Sans la population ça ne marche pas

Au lieu des familles locales, Israël s’appuie apparemment davantage sur les agents des services secrets palestiniens. Le site d'information israélien Ynet a rapporté qu'une force dirigée par Majid Faraj prendrait en charge l'administration civile à Gaza et qu'en parallèle, Israël fournirait une formation militaire à certains Palestiniens de Gaza, en Cisjordanie ou en Jordanie.

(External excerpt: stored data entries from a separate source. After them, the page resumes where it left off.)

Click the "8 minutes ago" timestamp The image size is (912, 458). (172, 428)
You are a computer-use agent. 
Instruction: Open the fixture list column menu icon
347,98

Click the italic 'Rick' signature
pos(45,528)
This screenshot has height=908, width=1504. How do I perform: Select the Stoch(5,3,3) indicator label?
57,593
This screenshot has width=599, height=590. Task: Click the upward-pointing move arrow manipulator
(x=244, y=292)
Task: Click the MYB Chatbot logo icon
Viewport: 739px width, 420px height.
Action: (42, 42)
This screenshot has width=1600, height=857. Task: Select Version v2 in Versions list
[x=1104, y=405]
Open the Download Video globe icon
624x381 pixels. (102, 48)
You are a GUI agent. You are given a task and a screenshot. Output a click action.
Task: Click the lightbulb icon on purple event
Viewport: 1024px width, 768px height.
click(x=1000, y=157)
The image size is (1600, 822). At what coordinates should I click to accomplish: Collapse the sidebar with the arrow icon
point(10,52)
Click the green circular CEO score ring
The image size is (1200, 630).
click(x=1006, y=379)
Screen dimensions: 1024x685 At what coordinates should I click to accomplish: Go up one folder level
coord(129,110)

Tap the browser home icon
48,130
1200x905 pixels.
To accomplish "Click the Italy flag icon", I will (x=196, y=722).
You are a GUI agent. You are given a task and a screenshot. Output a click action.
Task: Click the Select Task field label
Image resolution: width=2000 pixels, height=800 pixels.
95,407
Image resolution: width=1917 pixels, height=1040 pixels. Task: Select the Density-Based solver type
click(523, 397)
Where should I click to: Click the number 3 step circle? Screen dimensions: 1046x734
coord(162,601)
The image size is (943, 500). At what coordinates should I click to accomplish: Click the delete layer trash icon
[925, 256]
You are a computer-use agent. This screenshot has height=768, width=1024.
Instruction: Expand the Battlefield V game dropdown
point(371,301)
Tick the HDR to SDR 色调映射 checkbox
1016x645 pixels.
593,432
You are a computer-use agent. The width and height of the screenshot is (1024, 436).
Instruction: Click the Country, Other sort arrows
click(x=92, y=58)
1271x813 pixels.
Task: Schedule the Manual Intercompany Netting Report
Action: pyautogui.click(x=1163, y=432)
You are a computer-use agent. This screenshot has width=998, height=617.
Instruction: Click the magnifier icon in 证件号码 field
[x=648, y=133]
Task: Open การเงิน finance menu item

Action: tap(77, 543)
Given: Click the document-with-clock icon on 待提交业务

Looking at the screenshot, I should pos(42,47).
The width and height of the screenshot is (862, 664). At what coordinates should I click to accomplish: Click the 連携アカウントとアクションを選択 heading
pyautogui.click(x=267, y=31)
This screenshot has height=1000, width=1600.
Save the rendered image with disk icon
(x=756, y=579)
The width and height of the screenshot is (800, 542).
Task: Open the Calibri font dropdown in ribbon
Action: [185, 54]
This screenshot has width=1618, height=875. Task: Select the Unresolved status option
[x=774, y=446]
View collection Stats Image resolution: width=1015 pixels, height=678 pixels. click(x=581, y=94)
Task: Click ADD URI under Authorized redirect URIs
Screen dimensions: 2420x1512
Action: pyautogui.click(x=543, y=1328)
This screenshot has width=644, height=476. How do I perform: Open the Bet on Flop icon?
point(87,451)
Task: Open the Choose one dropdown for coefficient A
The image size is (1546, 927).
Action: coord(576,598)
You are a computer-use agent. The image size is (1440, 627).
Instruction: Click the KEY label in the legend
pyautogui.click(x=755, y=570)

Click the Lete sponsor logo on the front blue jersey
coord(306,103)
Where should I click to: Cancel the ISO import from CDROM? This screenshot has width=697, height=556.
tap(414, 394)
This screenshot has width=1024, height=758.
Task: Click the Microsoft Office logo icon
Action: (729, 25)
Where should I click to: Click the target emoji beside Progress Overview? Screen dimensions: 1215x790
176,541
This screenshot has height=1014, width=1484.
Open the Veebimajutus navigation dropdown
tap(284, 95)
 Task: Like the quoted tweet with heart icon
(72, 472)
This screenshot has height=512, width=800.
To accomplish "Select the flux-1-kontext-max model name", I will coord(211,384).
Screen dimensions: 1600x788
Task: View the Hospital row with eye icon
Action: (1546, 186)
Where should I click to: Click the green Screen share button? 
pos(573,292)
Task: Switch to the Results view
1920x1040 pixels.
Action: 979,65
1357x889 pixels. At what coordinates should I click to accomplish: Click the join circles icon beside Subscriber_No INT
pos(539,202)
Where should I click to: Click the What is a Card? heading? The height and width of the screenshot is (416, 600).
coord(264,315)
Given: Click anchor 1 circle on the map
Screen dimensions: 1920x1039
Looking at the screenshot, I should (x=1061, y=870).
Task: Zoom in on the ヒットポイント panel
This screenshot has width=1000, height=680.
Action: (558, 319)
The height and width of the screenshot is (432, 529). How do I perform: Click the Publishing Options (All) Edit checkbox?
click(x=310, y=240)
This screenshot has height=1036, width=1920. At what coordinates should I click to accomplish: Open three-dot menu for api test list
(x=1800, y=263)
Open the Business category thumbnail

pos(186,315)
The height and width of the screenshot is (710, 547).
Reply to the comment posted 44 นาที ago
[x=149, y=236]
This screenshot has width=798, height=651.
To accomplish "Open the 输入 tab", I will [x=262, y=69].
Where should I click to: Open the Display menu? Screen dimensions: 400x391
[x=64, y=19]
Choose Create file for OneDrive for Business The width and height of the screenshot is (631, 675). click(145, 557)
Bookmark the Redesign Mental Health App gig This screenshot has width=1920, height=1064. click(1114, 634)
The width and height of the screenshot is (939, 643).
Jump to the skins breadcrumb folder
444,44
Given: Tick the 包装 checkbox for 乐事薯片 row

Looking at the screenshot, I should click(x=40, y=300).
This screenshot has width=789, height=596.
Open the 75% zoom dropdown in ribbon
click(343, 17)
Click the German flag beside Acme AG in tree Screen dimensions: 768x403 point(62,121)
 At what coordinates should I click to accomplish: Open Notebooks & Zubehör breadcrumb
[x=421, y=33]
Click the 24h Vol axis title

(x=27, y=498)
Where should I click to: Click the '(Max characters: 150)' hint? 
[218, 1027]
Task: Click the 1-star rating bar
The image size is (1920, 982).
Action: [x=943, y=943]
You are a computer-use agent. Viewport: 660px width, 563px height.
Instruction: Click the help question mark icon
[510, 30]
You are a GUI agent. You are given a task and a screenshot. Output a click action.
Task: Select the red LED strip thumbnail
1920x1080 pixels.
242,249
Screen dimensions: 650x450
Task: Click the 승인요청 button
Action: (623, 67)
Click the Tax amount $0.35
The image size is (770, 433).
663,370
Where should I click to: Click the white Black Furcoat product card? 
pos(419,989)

Faraj est le chef des services de renseignement de l’Autorité palestinienne (AP), dirigée par le parti Fatah, qui gouverne certaines parties de la Cisjordanie. Il a des relations internationales et est respecté dans les cercles de sécurité israéliens. Faraj l'a également mentionné comme un possible personnage central ; L'homme d'affaires Bashar Masri et Mohammed Dahlan seraient également en train d'être échangés. Dahlan, né à Khan Yunis, était le chef de la sécurité du Fatah dans la bande de Gaza avant que le groupe ne soit chassé par le Hamas en 2007. Il vit désormais à Abu Dhabi.

Une question fondamentale est de savoir dans quelle mesure Israël coopérera avec le personnel de l’AP. Contrairement aux États-Unis, le Premier ministre Benjamin Netanyahu s’est prononcé contre la coopération. La question se pose également de savoir s’il est réaliste de construire une force politique à Gaza contournant le Hamas. Dahlan lui-même a déclaré l’année dernière qu’il fallait accepter que le Hamas continue à jouer un rôle. Le gouvernement israélien vise toujours à détruire le Hamas.

En outre, toute force chargée de la responsabilité à Gaza sera entachée du stigmate d’avoir été installée par Israël et ses alliés – un modèle pour les forces radicales. Afin de stabiliser Gaza à long terme, un certain niveau de légitimité de la part de la population est essentiel.